Patients with severe combined immunodeficiency (SCID) usually presents with severe infections. This case is presented to highlight the severe autoimmune manifestation, sever microcephaly and disseminated CMV infection in a child with SCID.
A 2-month-old boy, born to a consanguineous marriage, presented with a generalized erythematous rash and recurrent diarrhoea. At 7 months of age, he developed respiratory distress. At 9 months of age, he started developing recurrent episodes of anaemia requiring packed red cell transfusions. Physical examination revealed failure to thrive and significant microcephaly, bilateral undescended testes, spleno-hepatomegaly and bilateral chest crepitations.

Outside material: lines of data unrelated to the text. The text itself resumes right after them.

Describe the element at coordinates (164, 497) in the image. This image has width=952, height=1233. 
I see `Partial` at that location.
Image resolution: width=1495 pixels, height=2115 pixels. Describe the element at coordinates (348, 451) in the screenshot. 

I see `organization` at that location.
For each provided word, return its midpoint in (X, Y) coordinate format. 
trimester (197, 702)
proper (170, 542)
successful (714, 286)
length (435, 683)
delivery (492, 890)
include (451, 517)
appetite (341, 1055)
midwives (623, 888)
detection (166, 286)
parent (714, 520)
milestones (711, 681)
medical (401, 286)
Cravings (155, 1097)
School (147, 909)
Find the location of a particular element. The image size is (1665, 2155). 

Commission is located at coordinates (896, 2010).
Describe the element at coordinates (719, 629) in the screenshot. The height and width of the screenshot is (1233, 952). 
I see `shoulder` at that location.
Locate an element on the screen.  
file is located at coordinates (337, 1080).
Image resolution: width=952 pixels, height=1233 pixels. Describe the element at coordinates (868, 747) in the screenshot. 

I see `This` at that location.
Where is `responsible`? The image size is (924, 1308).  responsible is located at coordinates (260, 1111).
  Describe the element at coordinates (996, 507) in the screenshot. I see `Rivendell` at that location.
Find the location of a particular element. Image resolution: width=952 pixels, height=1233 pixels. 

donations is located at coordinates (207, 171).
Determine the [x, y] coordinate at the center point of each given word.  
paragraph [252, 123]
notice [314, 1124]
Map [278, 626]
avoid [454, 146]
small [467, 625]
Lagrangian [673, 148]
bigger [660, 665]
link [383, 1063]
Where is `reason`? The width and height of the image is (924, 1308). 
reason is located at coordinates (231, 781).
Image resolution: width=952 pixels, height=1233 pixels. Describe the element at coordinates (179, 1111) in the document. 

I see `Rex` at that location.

He had anemia and thrombocytopenia. Absolute lymphocyte count was 2.14 x109/L. Peripheral blood smear revealed signs of haemolysis and positive Direct Coombs Test. Blood CMV PCR was positive and viral load was 56722 copies/ml. IgG- 3.33 g/L (3.7-15.80), IgA - <0.17 g/L (0.30-1.30), IgM- 1.19 g/L (0.60-1.20) and IgE <2 IU/ml (up to 32). Lymphocyte subsets showed markedly reduced B cells. Flowcytometry showed CD4/CD8 reversal, decreased naïve T cells, increased HLA DR expression on CD3+ T cells. For autoimmune hemolytic anemia, intravenous immunoglobulin (IVIg) 1 gm/kg was given and also required high dose steroids. He required additional therapy IVIg and oral sirolimus (at 1 mg/m2), following which there was gradual recovery. Possibility of SCID was considered. Whole exome sequencing revealed frameshift mutation in NHEJ1 c.544_545delGA, p.Glu182fs.
Severe microcephaly and growth retardation in context of SCID can be clue toward diagnosis. In patients with refractory severe autoimmune haemolytic anemia, one may consider addition of sirolimus.